DESIGN, TIME AND SETTING: The open experiment was performed at the Virus Laboratory of Shanxi Provincial Center for Disease Control and Prevention from March to September 2007.
MATERIALS: AAV-293 virus packaging cell line, AAV HT-1080 cells were purchased from Stratagene, USA. E.coli DH5α was a stocked strain from Shanxi Provincial Center for Disease Control and Prevention. AAV Helper Free System (pAAV-IRES-GFP vector containing GFP label) was purchased from Stratagene, USA. Plasmid pUC18-hVEGF165 was constructed previously by Dr.Shi from Department of Orthopaedics of Second Affiliated Hospital of Xi’an Jiaotong University.
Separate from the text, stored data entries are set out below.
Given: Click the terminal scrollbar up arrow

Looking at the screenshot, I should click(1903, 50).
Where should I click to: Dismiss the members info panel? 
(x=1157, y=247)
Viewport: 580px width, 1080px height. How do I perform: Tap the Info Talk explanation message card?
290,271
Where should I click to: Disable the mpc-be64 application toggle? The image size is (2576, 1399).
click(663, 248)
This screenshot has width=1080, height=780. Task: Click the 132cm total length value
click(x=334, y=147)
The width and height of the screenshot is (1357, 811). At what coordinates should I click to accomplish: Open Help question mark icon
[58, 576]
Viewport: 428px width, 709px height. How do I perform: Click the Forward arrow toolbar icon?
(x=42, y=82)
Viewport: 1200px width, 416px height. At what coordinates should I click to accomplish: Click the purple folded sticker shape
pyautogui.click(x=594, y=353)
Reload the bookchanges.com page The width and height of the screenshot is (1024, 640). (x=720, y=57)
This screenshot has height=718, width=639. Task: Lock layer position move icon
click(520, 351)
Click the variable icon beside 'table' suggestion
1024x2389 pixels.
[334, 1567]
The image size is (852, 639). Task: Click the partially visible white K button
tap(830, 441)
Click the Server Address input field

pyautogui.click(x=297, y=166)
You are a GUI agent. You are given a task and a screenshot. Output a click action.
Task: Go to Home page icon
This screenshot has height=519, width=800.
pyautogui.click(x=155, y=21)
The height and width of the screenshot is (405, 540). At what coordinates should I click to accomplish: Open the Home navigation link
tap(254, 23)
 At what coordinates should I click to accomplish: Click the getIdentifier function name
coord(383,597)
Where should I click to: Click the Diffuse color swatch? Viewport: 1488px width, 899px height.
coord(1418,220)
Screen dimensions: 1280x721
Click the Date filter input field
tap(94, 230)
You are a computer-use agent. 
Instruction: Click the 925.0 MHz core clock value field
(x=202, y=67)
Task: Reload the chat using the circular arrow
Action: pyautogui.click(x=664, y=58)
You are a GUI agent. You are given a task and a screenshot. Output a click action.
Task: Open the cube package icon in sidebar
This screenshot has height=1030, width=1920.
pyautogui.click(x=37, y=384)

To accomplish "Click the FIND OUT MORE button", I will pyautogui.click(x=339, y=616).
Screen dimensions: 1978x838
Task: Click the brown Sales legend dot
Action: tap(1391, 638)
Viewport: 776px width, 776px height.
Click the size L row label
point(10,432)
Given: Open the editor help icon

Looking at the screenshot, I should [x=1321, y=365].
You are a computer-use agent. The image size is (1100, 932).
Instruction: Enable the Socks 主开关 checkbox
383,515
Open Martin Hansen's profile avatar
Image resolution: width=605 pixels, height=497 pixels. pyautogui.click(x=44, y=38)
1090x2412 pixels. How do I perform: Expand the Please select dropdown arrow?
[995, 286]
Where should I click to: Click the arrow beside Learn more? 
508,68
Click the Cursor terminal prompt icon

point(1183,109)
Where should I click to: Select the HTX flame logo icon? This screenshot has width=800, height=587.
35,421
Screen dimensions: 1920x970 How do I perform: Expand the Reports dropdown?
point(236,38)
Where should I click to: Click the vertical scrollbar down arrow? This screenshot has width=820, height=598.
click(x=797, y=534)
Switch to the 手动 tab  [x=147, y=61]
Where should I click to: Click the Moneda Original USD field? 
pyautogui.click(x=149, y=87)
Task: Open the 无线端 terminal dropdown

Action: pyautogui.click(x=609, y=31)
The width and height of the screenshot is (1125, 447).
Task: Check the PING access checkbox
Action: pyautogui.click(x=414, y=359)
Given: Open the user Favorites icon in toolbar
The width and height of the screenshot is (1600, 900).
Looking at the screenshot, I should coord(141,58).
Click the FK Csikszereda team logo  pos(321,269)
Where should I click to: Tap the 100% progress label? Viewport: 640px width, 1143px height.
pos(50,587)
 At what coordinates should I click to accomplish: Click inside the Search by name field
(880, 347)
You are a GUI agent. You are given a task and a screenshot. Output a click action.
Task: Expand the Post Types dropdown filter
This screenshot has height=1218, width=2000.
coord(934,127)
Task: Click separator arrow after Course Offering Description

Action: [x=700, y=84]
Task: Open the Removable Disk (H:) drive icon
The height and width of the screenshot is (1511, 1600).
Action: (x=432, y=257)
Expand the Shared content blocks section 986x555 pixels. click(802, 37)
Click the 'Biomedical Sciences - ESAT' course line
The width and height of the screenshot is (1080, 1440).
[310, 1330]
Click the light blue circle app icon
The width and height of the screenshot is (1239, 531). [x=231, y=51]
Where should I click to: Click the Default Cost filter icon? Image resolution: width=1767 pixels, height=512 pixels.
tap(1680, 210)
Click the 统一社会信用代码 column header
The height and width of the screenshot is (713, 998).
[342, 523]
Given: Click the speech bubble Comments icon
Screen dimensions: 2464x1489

METHODS: The hVEGF165 gene from plasmid pUC18-hVEGF165 was amplified and inserted into plasmid pAAV-IRES-hrGFP. Then recombinant plasmid pAAV-hVEGF165-IRES-hrGFP, pAAV-RC and pAAV-Helper were co-transfected into AAV-293 cells to complete rAAV-hVEGF165-IRES-hrGFP packaging through homologous recombination. The efficiency of AAV packaging was monitored under a fluorescent microscope, and the recombinant viral particles were harvested from infected AAV-293 cells and further concentrated and purified. The recombinant virus infected the AAV-HT1080 cells, the virus titer was measured by fluorescence counting, and the recombinant AAV-hVEGF165-IRES-hrGFP was verified by the amplification of the exogenous gene of hVEGF165 from virus genome.
MAIN OUTCOME MEASURES: Virus packaging efficiency was monitored under the fluorescence microscope. Virus titer was measured by fluorescent counting. The packaging of recombinant virus was determined by the amplification of the exogenous hVEGF165 gene.
RESULTS: The amplified products were verified as hVEGF165 gene by DNA sequencing, and the recombinant pAAV-hVEGF165-IRES-hrGFP was confirmed by double digestion. The system provided a high packaging ratio of over 95% and the purified recombinant virus had a high titer of 5.5×1011 vp/mL. The recombinant virus was confirmed by exogenous human VEGF165 gene from virus genome.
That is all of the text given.